As long as the person talks about their drug use it’s ok. That way if they make great gains but they used some gear you know it may not entirely be their training/nutrition.
I totally agree with Char-Dog’s response.
I’m “thirding” char-dawg. Whether or not a person uses steroids, drinks to oblivion or is a dope fiend, if they are honest with what they do and the positive and negatives resulting from it - and they have achieved noteworthy progress, feature them. All of these facests are part of “real” life. I would take great pains, though, to educate and …well, “warn” is the wrong word but I think you get the point… readers when featuring a steroid user. I’d hate to see some pup get psyched about gaining tons of muslce on an experienced user’s dosage/routine and harm himself. What liability issues might there be?
Steroids are “not legal” - therefore I would find it difficult that someone who “useto” use would be willing to post their pics and have a whole article devoted to them.
Yes, honesty is key here. The purpose of these articles is to shed light as to how someone in the real world developed a physique while dealing with real world stresses and expectations. As such, let me say that your co-workers, family members and close friends are gonna see this article. It will be dependent upon a individual's willingness to "open" up to people who may not know of their previous "trips to the dark side" (as some see it).
Of course, I would applaud anyone who use to use for "coming out" and being honest. It would be helpful to many newbies out there and shed light on a subject that is not entirely understood and deals with so many misconceptions.
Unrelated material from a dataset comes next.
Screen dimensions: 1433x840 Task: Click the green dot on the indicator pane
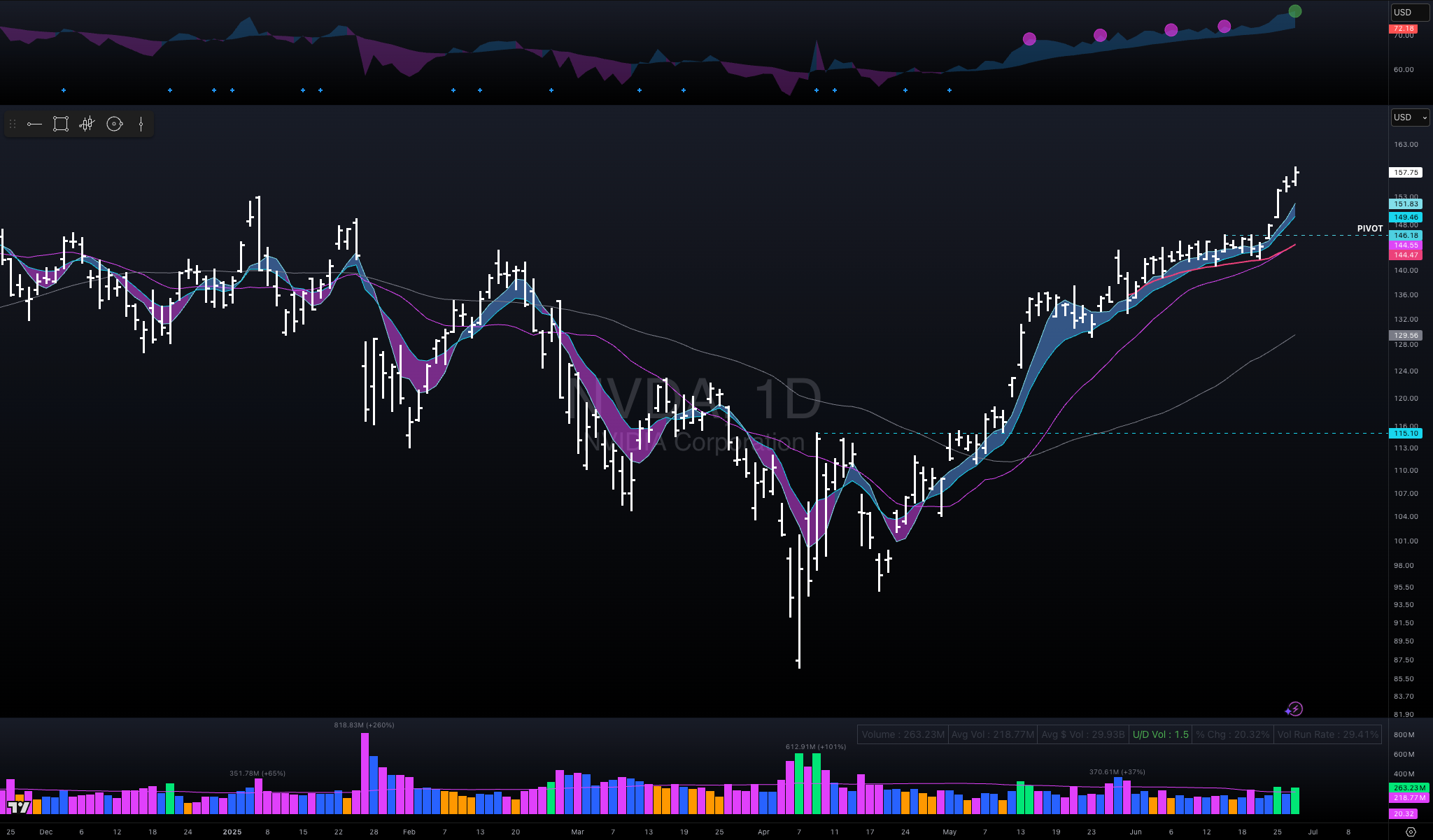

User or abuser? How long did he/she train naturally before decided to use aas? This person should be an all around good guy/girl not just a well developed body. By the way I really enjoyed the article. Just my opinion
If you do an article like that or something in that neighborhood I think Ron Harris will be a greatfor it… I would like to find out what drove him to the dark side and why all his life he was natural then all of a sudden he turn to steroids…
As stated by Ron, “I wrote “Mr. Natural Visits the Darkside” in T-mag # 4 back in 1998, and in 2001 I did an interview with myself called “Underground Tap: The Natural Man Who Switched Colors.” I was also Rash Riprock who wrote “Steroids for Bodybuilding” in May of 2002.” Read those for more info.